>>>

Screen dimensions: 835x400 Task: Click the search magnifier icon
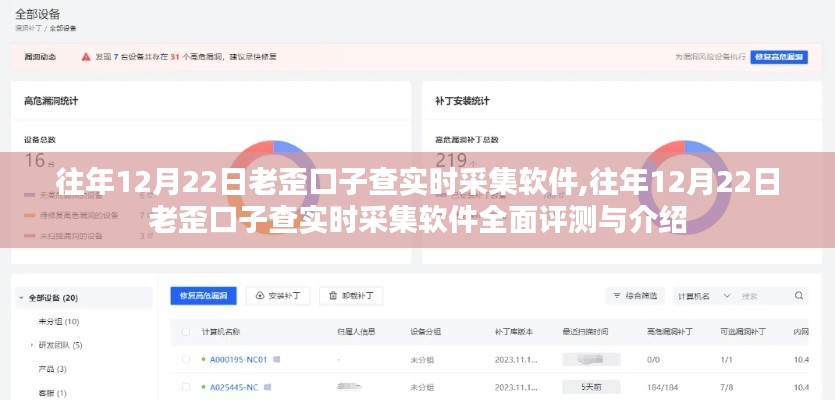(798, 296)
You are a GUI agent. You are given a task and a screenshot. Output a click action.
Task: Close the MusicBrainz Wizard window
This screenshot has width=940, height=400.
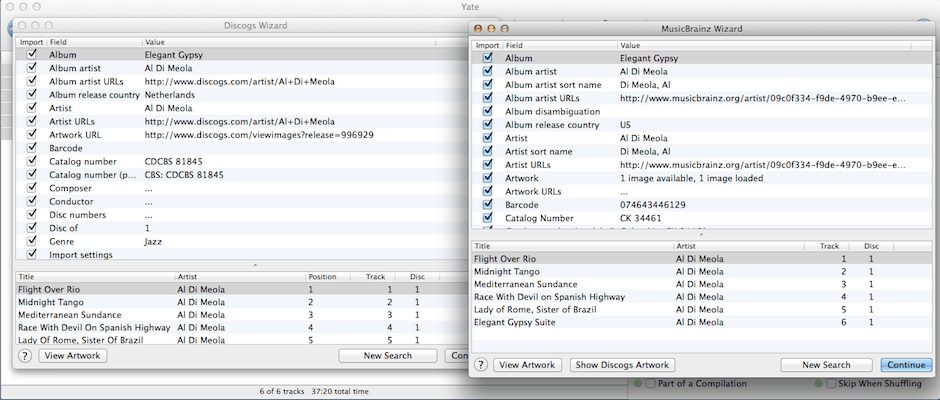coord(478,29)
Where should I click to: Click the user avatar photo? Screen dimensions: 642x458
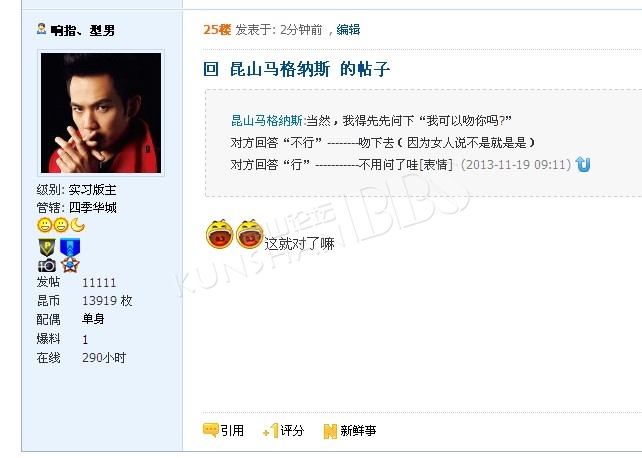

<<<

Task prompt ::
Keep every word of the data as it is when you write it out, but drop the pictures.

Result of the task ::
Screen dimensions: 835x400 Task: Click the search magnifier icon
(798, 296)
You are a GUI agent. You are given a task and a screenshot. Output a click action.
Task: Close the MusicBrainz Wizard window
This screenshot has width=940, height=400.
coord(478,29)
Where should I click to: Click the user avatar photo? Screen dimensions: 642x458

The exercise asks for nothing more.